Précisons que le règlement prévoit la division de l'UE en trois zones géographiques (Nord, Centre et Sud) dans lesquelles les autorisations de mise sur le marché se feraient par reconnaissance mutuelle. Autrement dit, tout pesticide autorisé par un Etat membre au sein d'une zone donnée serait approuvé systématiquement par les autres pays de la zone. Rejeté en l'état par le Parlement européen, le règlement prévoit que les États membres puissent refuser cette autorisation ou limiter l'utilisation du pesticide concerné.
Le nouveau règlement encourage par ailleurs la substitution des produits phytopharmaceutiques dangereux par d'autres produits plus sûrs. En outre, il ne permet plus l'approbation temporaire des produits sauf si la procédure au niveau de l'UE n'est pas achevée au bout de deux ans et demi.

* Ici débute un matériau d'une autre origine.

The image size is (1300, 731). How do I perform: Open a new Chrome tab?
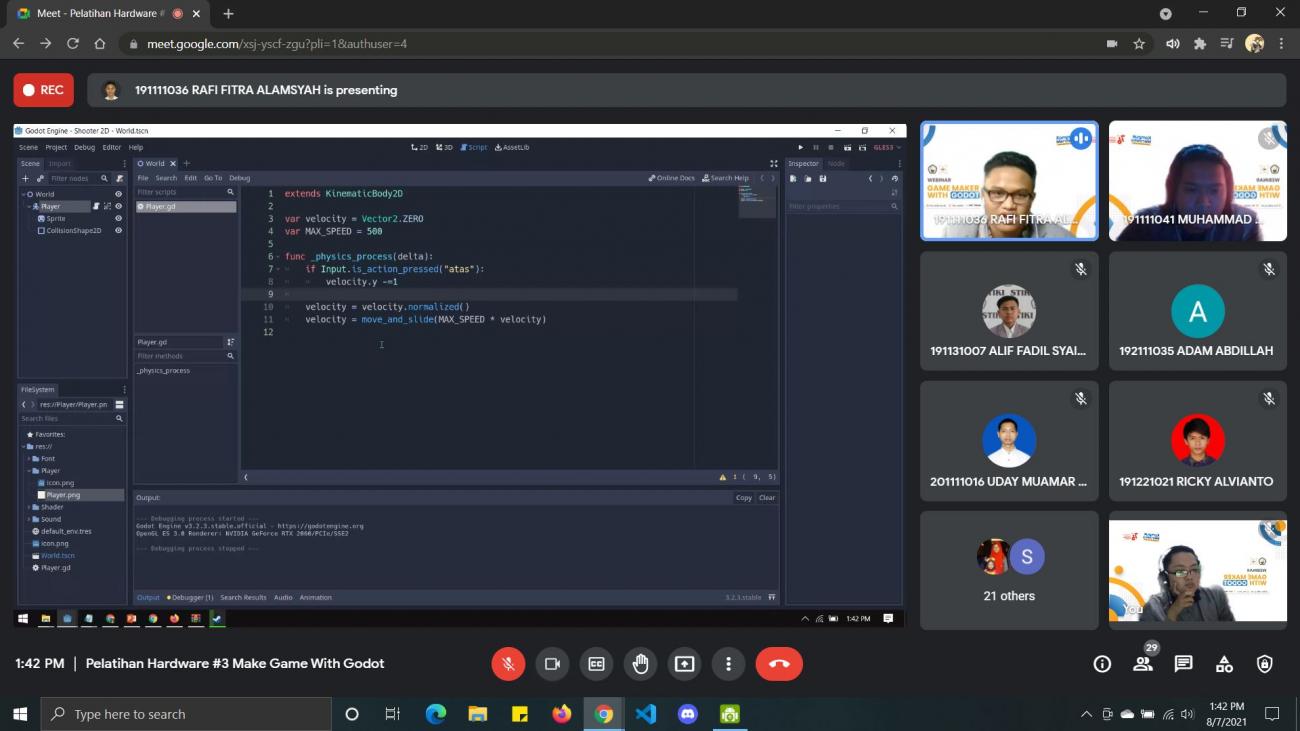click(x=229, y=14)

Les utilisateurs professionnels et les producteurs de pesticides auront de plus, l'obligation de tenir un registre sur leur utilisation de ces produits. Jusqu'à présent, la réglementation européenne en la matière n'était pas unifiée.
Pour le Mouvement pour les Droits et le Respect des Générations Futures (MDRGF), les possibilités de dérogations sont regrettables :
cela signifie que la population pourrait continuer à être exposée à des substances dangereuses, estime François Veillerette, Président du MDRGF.
Nous comptons beaucoup sur le Parlement Européen, lors de la seconde lecture, pour rétablir la situation et renforcer les textes en vue d'une plus grande protection des citoyens européens et de leur environnement, ajoute-t-il.
Le règlement doit en effet passer en seconde lecture au Parlement Européen à l'automne accompagné du projet de directive relative à l'utilisation durable des pesticides. Suivra normalement un accord politique avec l'adoption formelle ensuite des textes prévus début 2009.